This exercise calls for an exact copy of the listing, with no pictures kept.
Data listing section start
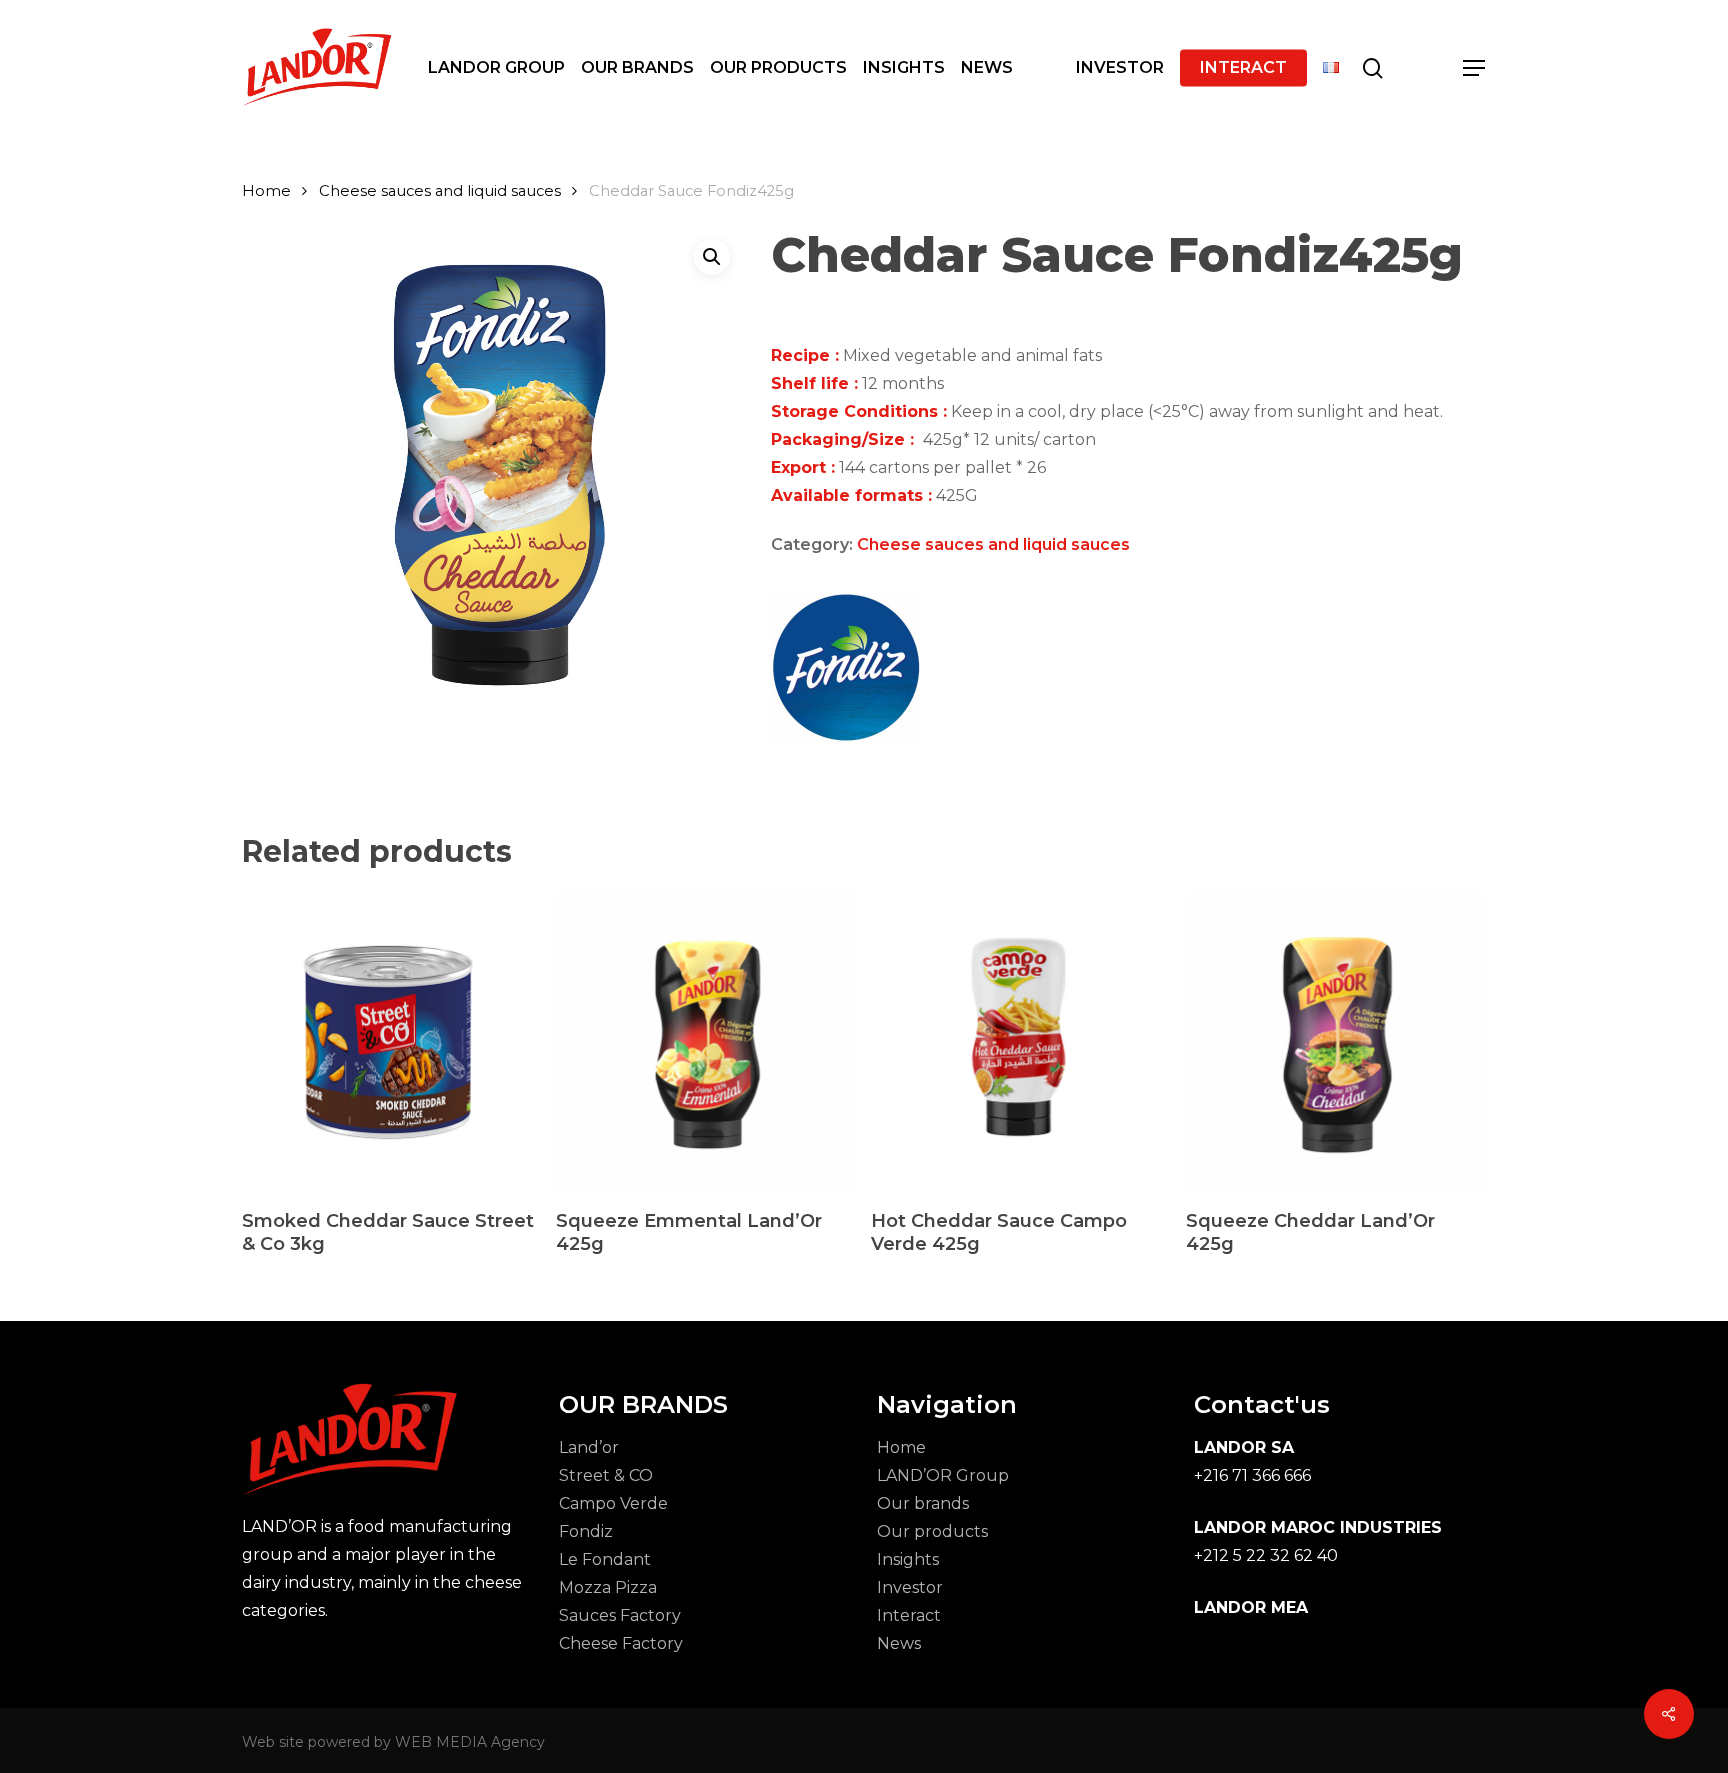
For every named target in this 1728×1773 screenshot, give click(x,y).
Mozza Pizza (608, 1587)
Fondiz (586, 1531)
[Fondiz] (846, 671)
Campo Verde (613, 1503)
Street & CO (606, 1475)
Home (266, 191)
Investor (910, 1587)
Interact (909, 1615)
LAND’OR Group (943, 1475)
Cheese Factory (621, 1643)
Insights (908, 1559)
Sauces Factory (620, 1615)
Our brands (923, 1503)
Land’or (589, 1447)
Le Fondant (605, 1559)
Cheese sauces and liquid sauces (440, 191)
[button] (1475, 68)
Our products (932, 1531)
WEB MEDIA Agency (470, 1742)
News (899, 1643)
Data listing section end
## Reply to the exercise
For every named target in this 1728×1773 screenshot, give click(x,y).
Mozza Pizza (608, 1587)
Fondiz (586, 1531)
[Fondiz] (846, 671)
Campo Verde (613, 1503)
Street & CO (606, 1475)
Home (266, 191)
Investor (910, 1587)
Interact (909, 1615)
LAND’OR Group (943, 1475)
Cheese Factory (621, 1643)
Insights (908, 1559)
Sauces Factory (620, 1615)
Our brands (923, 1503)
Land’or (589, 1447)
Le Fondant (605, 1559)
Cheese sauces and liquid sauces (440, 191)
[button] (1475, 68)
Our products (932, 1531)
WEB MEDIA Agency (470, 1742)
News (899, 1643)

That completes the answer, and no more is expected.